2). Are the ideas too controversial for the
public?
In 1993 President Bill
Clinton selected two black women, Lani Guinier and Joycelyn Elders, for
positions in the Clinton administration.
Guinier was nominated for assistant attorney general, but Clinton
withdrew her nomination, and Elders survived her confirmation hearing, but was
forced to resign a year later.
Were Guinier’s ideas
controversial? Guinier was a tenured law
professor at the University of Pennsylvania.
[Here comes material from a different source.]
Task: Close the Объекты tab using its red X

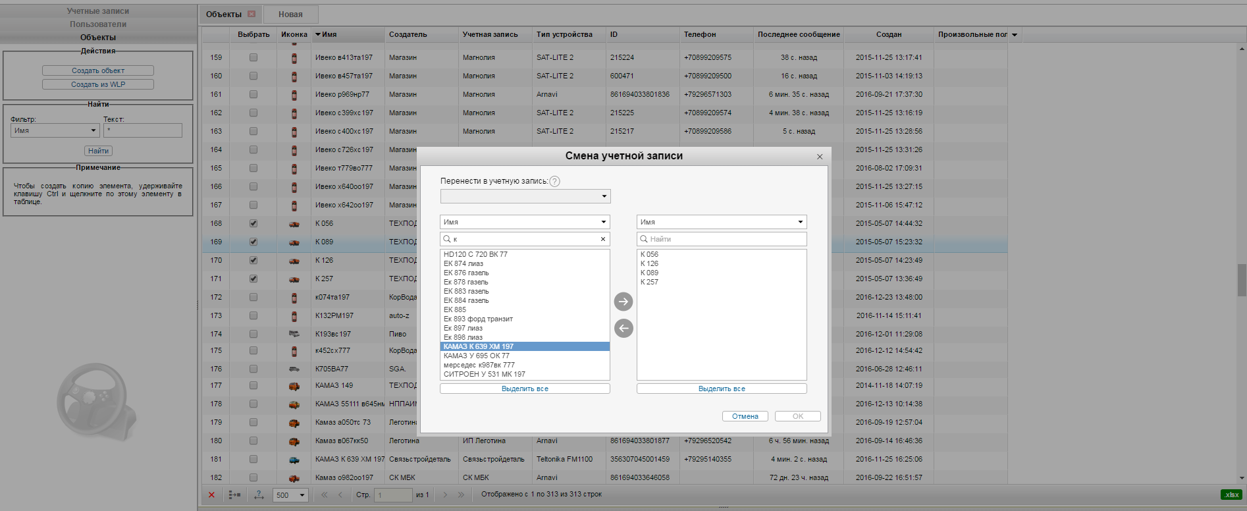Action: tap(252, 14)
She advocated two ideas that came under fire.
1). Expanding Affirmative
Action
2). Race-conscious
districting, i.e., shaping electoral districts to ensure a black majority
The first idea wasn’t
actually controversial. It was just
unpopular among the opposition party.
The second idea actually was controversial and too controversial for the
public. Republican law makers stated
Guinier believed “only blacks could represent blacks” and that made her a
racially polarizing figure. Then
Democratic Senators recommended to Clinton that he withdraw Guinier’s
nomination because her interviews in the Senate weren’t going well and Clinton
took their advice.
Were Elders’ ideas
controversial? In 1987 Governor of Arkansas, Bill Clinton, appointed Elders as
Director of Arkansas Department of Health.
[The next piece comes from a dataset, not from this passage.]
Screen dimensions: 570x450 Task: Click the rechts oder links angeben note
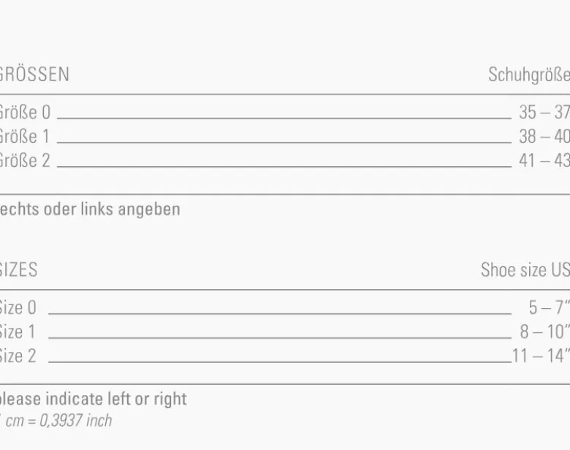[90, 209]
After Clinton won the presidency Elders was his first choice for US
Surgeon General. Elders held ideas that
were actually controversial and too controversial for the public.
1). Advocating the
distribution of contraceptives in public schools
2). The legalization of
drugs
Despite these
“controversial” views Elders was confirmed and became the first African
American and the second woman to serve as the US Surgeon General. Then in 1994, at a United Nations conference
on AIDS, Elders suggested young people should be taught masturbation to prevent
them from riskier forms of sex.
Clinton’s White house Chief of Staff, Leon Panetta, famously said,
“There have been too many areas where the President does not agree with her
views. This is just one too many.”
Whether it was the
withdrawal of Guinier’s nomination or the forced resignation of Elders the
controversies were over ideas that have societal consequences.
Recently, President-elect
Joe Biden nominated Neera Tanden to be the Director of the Office of Management
and Budget. Tanden is the President and
C.E.O. of the Center for American Progress, a liberal think-tank. The press indicated that Tanden’s nomination
will set the stage for a big confirmation battle. With that being said, one would think the
president and C.E.O. of a liberal think-tank would be opposed due to
controversial ideas like Guinier and Elders.
That’s not the case.
The Hill reported, Senate
Republicans vowed to oppose Tanden because she often “slammed” GOP lawmakers on
Twitter and referred to Senate Majority Leader Mitch McConnell as “Moscow
Mitch”.
Sen. John Cornyn
(R-Texas) stated, Tanden’s combative and insulting comments about many members
of the Senate, mainly on our side of the aisle creates a problematic path to
confirmation.
The slogan of the
Washington Post is democracy dies in darkness, but darkness spreads when ideas
disappear and the social consequences of insults dominate the public discourse.